* **Consignes de l'exercice**: Recopiez les entrées depuis la ligne qui contient "Switch to the Auto" jusqu'à la fin, bornes comprises, en remplaçant "wrench" par "hammer" et sans rien modifier d'autre.

┄┄┄┄┄┄┄┄┄┄

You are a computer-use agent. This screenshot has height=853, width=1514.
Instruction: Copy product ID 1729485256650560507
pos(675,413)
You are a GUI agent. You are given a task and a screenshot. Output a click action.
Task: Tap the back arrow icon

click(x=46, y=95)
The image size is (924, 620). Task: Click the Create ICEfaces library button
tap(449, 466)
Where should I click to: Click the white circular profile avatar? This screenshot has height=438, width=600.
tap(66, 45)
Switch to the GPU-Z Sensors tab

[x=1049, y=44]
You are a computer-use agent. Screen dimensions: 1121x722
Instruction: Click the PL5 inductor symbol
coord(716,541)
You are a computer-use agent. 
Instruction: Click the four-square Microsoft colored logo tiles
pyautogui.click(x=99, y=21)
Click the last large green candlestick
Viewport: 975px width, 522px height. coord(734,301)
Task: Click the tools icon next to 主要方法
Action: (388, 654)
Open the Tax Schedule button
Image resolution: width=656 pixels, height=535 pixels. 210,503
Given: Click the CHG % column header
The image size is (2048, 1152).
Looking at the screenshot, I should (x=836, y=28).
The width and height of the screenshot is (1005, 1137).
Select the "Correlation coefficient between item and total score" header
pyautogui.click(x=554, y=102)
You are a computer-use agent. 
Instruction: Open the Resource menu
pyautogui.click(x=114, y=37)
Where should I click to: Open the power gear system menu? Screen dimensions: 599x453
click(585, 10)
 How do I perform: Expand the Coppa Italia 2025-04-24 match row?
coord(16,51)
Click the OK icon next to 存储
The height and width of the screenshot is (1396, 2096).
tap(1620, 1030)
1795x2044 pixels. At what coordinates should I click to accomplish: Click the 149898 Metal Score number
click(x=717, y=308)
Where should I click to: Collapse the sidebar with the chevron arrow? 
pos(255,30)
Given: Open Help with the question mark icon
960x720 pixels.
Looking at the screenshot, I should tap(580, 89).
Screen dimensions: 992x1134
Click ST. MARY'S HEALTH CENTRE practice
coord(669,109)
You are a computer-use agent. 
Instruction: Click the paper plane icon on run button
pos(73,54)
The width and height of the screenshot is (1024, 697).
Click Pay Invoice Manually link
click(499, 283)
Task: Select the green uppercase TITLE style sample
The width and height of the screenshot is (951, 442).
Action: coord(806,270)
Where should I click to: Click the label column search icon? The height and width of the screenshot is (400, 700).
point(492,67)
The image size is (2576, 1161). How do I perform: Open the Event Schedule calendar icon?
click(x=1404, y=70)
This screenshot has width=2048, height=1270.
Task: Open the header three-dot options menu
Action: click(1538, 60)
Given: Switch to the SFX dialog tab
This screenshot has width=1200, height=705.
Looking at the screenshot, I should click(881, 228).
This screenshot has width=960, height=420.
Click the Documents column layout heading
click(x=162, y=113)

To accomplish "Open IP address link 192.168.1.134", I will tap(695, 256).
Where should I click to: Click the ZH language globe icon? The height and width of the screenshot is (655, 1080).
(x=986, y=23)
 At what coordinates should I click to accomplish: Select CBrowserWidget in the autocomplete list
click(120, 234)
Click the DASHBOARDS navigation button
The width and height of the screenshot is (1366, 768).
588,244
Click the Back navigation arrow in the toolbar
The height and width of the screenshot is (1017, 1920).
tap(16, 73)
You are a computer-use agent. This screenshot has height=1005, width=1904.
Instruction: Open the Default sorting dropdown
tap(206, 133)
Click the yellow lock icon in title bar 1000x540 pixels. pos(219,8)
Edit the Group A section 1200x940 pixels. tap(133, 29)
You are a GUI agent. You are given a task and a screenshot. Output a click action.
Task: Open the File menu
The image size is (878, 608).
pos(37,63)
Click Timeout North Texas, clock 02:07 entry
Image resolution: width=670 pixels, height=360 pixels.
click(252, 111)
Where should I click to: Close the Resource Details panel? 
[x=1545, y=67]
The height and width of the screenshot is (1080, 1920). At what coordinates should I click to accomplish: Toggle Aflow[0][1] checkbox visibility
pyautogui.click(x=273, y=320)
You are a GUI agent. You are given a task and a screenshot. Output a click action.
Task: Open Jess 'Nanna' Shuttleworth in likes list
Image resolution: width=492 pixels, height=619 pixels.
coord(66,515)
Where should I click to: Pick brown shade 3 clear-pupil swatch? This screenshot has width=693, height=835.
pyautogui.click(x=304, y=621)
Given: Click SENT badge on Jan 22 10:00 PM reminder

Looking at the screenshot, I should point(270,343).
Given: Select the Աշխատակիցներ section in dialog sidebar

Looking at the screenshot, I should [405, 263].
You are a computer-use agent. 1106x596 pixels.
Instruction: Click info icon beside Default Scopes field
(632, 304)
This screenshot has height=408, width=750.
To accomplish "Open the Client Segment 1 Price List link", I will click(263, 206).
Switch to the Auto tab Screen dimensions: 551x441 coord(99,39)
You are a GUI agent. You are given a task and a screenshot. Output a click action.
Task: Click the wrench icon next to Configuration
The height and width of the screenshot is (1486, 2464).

┄┄┄┄┄┄┄┄┄┄

* **Réponse au problème**:
Switch to the Auto tab Screen dimensions: 551x441 coord(99,39)
You are a GUI agent. You are given a task and a screenshot. Output a click action.
Task: Click the hammer icon next to Configuration
The height and width of the screenshot is (1486, 2464).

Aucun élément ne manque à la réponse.